- **AIM OF THE EXERCISE**
Output the records below verbatim, minus the pictures.

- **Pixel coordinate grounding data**
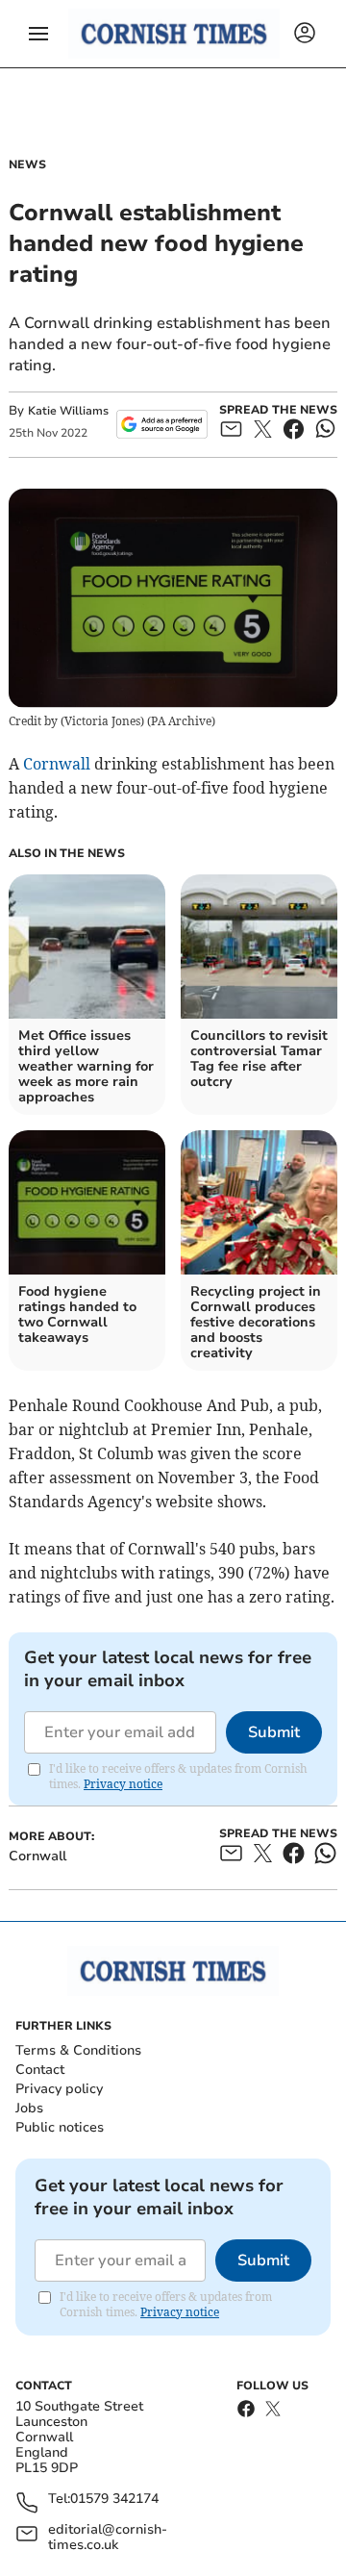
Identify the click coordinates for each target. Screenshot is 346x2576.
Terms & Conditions (78, 2050)
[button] (38, 34)
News (27, 164)
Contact (39, 2069)
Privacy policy (59, 2089)
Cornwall (56, 763)
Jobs (29, 2108)
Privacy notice (123, 1784)
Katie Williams (68, 410)
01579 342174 (114, 2499)
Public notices (59, 2127)
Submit (274, 1732)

- **EXERCISE RESULT**
Identify the click coordinates for each target. Screenshot is 346x2576.
Terms & Conditions (78, 2050)
[button] (38, 34)
News (27, 164)
Contact (39, 2069)
Privacy policy (59, 2089)
Cornwall (56, 763)
Jobs (29, 2108)
Privacy notice (123, 1784)
Katie Williams (68, 410)
01579 342174 (114, 2499)
Public notices (59, 2127)
Submit (274, 1732)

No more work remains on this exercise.